▶ **ACTIVITY**: Reproduce the passage of the essay about family resemblance that begins at the words "Lucky for her" and stops after the words "her forthright temperament.".

▶ **PAGE EXCERPT**:
She didn’t look like them. Everything about her was out of place amidst the shared genetic pool of their Italian heritage. Once at a family gathering, someone asked her who she was married to. She looked to be an out-lawed in-law, a true Black Sheep who was anything but.
She was tall, fair, blonde, with green eyes and freckles.
The fact she stood a good four inches taller than most of the other women there didn’t help her go unnoticed either. She was a solid six inches taller than her sisters. They belonged there, however. They were sired by their mother’s first husband. They were 100%. Her father was not. His Scottish genes had somehow managed to overpower the supposedly dominant ones. Genetics be damned.
After her mother died — this side of the family seemed content to let her go. Her mother’s oldest brother was the only connection to these people. He would drive the four hours from his home to hers and check in on her. He would always slip a dollar or two into her hand as he left, in the way all Italian Uncles do. Now and again in the summer she would go and stay with his family for a few days and try to integrate back into foreign territory. Her cousin (his daughter) had always been her best pal in this land of unknowns and they remained pen pals well into adulthood. In all the hordes of cousins that existed — there was just this one who really knew her.
Lucky for her there were The Others. The Others who looked like her. Others who did not ask her if she actually belonged with them. Others who knew her.
Her father’s family resembled her. Taller, paler, with hair color in every shade under the sun, eye colors which spanned the rainbow — they were a gangle of mismatched socks — happy to have another to tag along and add to their number.
They welcomed her. They fed her. They took her under their wings and taught her about Life. They were a rowdy and at times difficult bunch — but they were always Family. And always hers.
Her father’s family were country born and bred. They shared her love of nature, her gifts of speaking to creatures, and her forthright temperament.
Every once in a while — just for fun — she tries to remember all the names of people from her mother’s side of the family. She tries to put the right kids with the right parents and the right Aunt with the right Uncle. Her mother had 5 siblings, sometimes she even thinks she gets it right.
She used to identify herself as Italian for so many of her years because she longed for a connection to her mother and those Lost People. The ones who never reached out to her, The Not So Black Sheep.
But one day after too much suffering she took a good hard look at what the score really was. Ironically it was FB that showed it in black and white:
Mother’s family: 5 ‘friends’/Father’s family: 23 ‘friends’.

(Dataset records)
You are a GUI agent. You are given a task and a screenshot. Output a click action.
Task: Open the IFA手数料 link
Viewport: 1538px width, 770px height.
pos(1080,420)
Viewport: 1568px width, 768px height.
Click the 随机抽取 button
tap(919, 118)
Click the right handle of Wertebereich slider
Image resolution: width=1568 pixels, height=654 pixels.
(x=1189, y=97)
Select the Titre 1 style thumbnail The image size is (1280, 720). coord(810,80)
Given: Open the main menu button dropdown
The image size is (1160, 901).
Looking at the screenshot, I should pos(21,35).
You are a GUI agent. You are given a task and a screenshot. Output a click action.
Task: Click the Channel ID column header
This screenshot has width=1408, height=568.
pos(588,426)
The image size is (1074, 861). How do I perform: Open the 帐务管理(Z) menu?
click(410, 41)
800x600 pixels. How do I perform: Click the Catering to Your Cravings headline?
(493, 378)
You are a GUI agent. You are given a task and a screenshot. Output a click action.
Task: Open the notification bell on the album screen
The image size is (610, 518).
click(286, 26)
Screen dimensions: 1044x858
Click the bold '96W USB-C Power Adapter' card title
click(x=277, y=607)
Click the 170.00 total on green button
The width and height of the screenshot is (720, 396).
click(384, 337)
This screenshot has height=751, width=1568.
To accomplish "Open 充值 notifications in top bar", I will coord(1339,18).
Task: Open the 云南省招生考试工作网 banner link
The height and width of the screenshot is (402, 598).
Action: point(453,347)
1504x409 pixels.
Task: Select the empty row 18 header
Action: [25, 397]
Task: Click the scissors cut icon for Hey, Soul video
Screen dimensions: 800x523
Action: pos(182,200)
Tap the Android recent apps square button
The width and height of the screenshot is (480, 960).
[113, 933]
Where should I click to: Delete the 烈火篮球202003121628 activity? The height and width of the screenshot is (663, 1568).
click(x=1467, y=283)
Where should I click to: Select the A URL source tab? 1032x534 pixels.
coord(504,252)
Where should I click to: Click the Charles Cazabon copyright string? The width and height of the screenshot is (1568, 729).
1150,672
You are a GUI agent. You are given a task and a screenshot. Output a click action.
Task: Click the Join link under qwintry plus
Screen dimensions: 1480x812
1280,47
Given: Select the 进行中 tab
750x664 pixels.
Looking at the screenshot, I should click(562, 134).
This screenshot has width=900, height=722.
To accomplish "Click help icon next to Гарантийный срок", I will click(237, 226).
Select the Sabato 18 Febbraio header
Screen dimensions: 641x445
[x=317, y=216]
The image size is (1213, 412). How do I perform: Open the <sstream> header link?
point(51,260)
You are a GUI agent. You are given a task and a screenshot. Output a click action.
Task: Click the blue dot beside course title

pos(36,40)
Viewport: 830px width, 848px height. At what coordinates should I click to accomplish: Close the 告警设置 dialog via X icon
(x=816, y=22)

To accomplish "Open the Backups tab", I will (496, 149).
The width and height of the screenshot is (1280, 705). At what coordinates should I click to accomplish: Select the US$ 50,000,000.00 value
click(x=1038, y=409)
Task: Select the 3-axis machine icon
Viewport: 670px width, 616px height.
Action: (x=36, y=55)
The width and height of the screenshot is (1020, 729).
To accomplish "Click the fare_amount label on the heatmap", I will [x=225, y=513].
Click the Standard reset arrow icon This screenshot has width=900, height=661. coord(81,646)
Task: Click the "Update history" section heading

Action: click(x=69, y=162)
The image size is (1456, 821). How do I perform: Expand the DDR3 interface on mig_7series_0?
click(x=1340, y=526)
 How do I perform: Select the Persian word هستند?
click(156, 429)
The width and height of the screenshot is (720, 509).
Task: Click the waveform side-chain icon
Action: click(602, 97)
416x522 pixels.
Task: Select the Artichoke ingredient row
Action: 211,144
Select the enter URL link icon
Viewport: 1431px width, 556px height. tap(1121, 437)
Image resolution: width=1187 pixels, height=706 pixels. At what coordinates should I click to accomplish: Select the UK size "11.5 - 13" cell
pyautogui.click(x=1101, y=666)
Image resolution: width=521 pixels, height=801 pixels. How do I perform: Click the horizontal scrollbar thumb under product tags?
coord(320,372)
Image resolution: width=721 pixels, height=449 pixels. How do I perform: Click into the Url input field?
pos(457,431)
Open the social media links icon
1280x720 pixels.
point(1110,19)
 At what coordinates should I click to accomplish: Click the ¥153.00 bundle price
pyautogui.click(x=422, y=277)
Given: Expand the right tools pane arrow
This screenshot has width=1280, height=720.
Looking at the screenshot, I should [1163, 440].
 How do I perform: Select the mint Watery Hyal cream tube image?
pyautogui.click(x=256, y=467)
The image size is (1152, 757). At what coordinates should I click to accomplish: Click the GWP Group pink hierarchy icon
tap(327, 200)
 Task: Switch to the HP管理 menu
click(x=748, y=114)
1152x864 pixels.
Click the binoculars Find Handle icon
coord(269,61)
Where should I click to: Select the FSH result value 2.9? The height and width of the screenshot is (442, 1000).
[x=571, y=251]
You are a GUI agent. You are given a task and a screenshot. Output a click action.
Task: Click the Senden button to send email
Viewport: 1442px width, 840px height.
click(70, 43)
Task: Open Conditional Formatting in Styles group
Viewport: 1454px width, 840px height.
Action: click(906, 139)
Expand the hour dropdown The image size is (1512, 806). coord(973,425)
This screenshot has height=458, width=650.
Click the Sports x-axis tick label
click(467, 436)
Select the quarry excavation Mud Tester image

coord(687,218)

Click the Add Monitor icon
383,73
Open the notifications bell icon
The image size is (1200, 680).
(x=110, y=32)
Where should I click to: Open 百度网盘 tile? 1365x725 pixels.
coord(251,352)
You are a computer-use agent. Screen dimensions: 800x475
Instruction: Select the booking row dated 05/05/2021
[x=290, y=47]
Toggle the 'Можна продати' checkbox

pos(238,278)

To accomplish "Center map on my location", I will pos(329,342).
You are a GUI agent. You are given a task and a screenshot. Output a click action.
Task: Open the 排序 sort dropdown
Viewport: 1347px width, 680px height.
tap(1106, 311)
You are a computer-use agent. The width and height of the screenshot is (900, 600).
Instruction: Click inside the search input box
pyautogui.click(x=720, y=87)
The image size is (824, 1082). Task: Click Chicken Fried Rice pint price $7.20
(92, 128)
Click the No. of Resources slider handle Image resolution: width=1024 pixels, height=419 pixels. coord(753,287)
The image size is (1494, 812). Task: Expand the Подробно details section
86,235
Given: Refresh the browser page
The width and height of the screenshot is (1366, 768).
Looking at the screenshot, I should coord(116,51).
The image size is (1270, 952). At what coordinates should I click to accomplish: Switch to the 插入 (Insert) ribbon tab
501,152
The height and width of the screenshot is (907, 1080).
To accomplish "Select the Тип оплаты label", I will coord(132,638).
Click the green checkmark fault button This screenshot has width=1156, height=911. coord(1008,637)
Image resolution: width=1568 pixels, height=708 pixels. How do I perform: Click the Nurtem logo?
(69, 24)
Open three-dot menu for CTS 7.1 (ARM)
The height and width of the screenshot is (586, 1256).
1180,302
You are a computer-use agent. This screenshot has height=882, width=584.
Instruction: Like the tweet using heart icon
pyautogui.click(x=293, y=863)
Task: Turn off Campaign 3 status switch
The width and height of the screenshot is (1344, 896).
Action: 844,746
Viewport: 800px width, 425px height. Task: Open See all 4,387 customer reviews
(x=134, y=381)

▶ **FINISHED EXERCISE**:
Lucky for her there were The Others. The Others who looked like her. Others who did not ask her if she actually belonged with them. Others who knew her.
Her father’s family resembled her. Taller, paler, with hair color in every shade under the sun, eye colors which spanned the rainbow — they were a gangle of mismatched socks — happy to have another to tag along and add to their number.
They welcomed her. They fed her. They took her under their wings and taught her about Life. They were a rowdy and at times difficult bunch — but they were always Family. And always hers.
Her father’s family were country born and bred. They shared her love of nature, her gifts of speaking to creatures, and her forthright temperament.